Methods: DART was designed to compare clinical outcomes under 2 management strategies in Sub-Saharan Africa. 3316 patients were recruited and followed for up to 6 years accruing 1021 reported WHO 4 events (excluding deaths) to December 2008. The protocol included definitive and presumptive criteria defining each WHO 4 endpoint. Where specific diagnosis could not be allocated to reported events, an independent endpoint review committee developed a \"syndromic\" categorisation scheme, including \"brain syndrome\" and \"lung syndrome\". Syndromes were classified as severe (severity comparable to WHO 4 events) or mild. We compared the rates of rejection of disease endpoints in DART and the large pre-HAART RCT (DELTA), completed 12 years previously.

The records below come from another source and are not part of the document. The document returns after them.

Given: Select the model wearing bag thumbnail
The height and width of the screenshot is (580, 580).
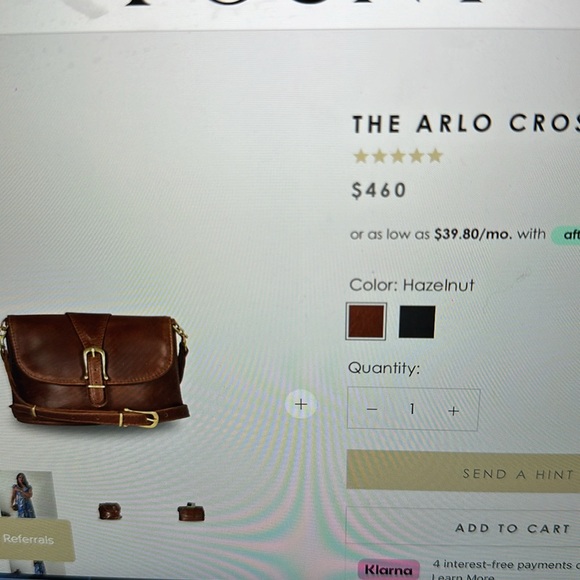Looking at the screenshot, I should [27, 496].
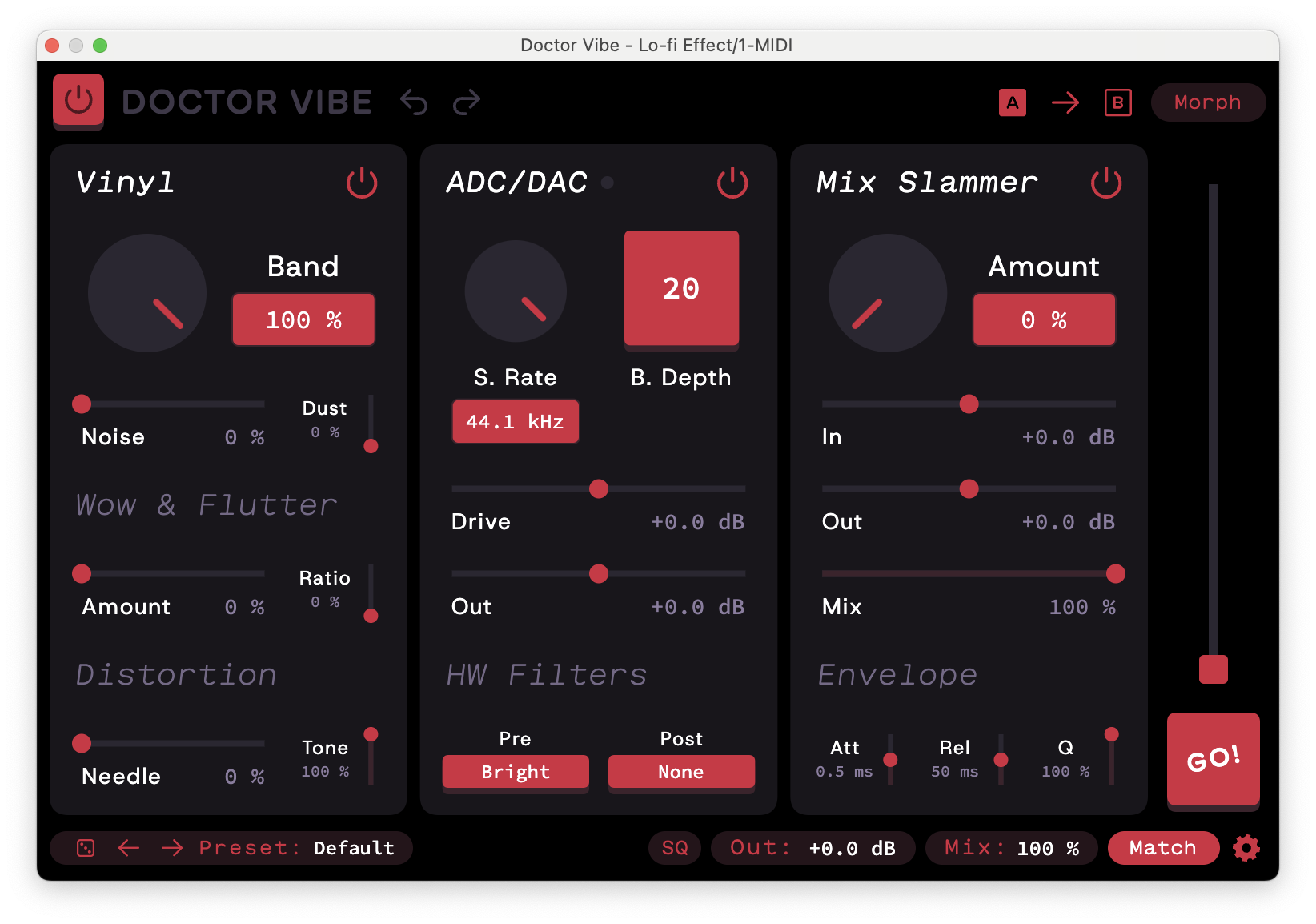Click the redo arrow icon
The height and width of the screenshot is (924, 1316).
pyautogui.click(x=467, y=102)
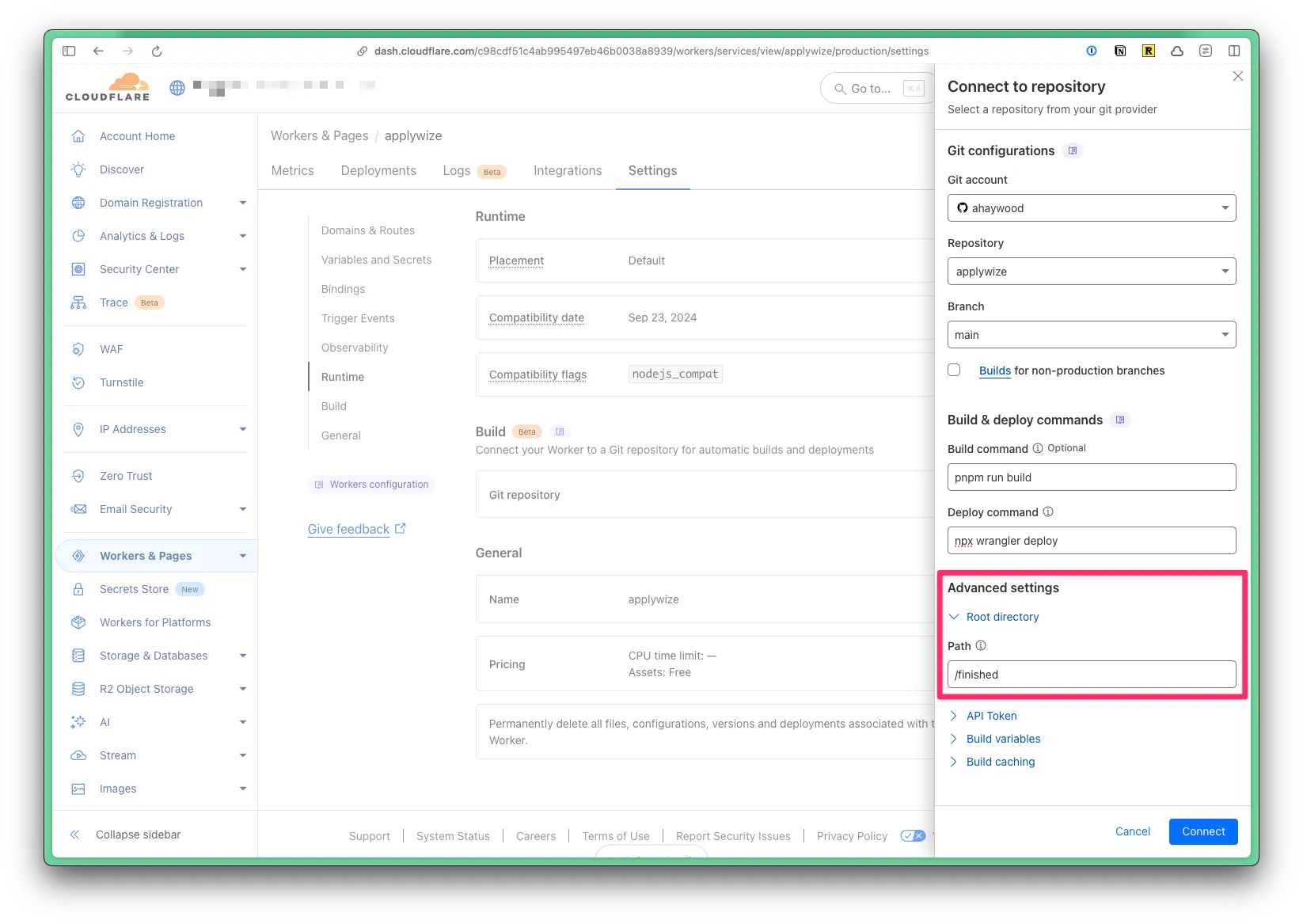Open the Give feedback link
The image size is (1303, 924).
coord(348,529)
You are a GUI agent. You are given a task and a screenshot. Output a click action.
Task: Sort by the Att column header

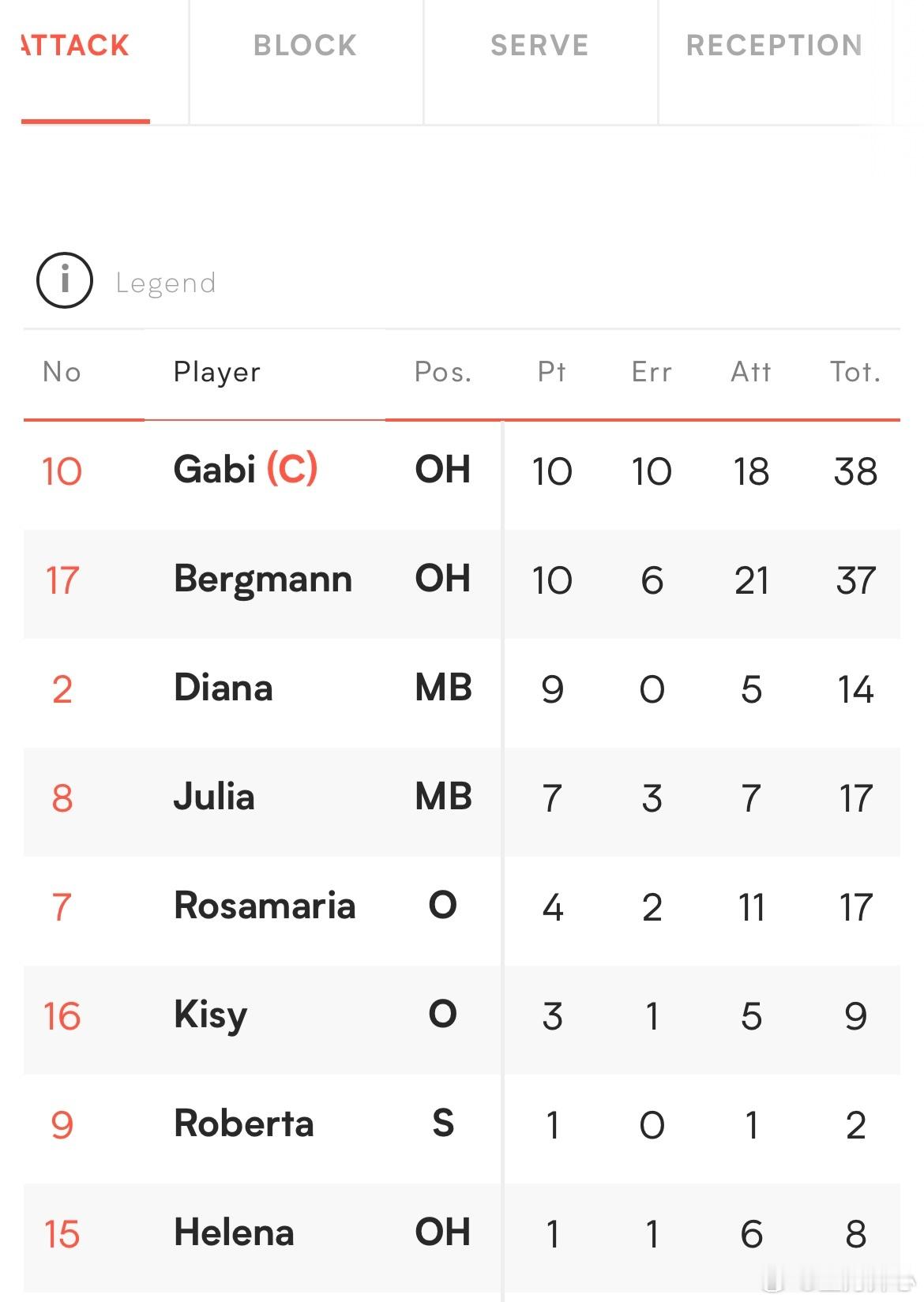[751, 372]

Results: To December 2008, at independent review, 215 (21%) reported events were rejected in DART as not fulfilling the protocol criteria for trial endpoints, more than in DELTA. Lack of diagnostic investigative capacity was a major challenge in ascertaining clinical endpoints. On review of the rejected DART events it was possible to assign them into \"syndromia\" categorisations in 130/215 (60%) cases. In brain syndromes the lack of access to a CT scanner was the main reason for rejection of the presumptive and almost certainly correct diagnosis of toxoplasmosis 20/43 (47%) rejected events. In lung syndromes the lack of a typical chest X-ray with a documented response to treatment for PCP lead to most rejections (17/35 (49%) rejected endpoints.
Conclusions: Lack of diagnostic investigations is a challenge for clinical endpoint studies in resource-limited settings. Adaptation of criteria to include a syndromic categorisation for severe HIV-related events, and use of independent endpoint review committees, is recommended.
Presented at the 5th IAS Conference on HIV Pathogenesis, Treatment and Prevention, Cape Town, South Africa, 19-22 July 2009, 1 pp.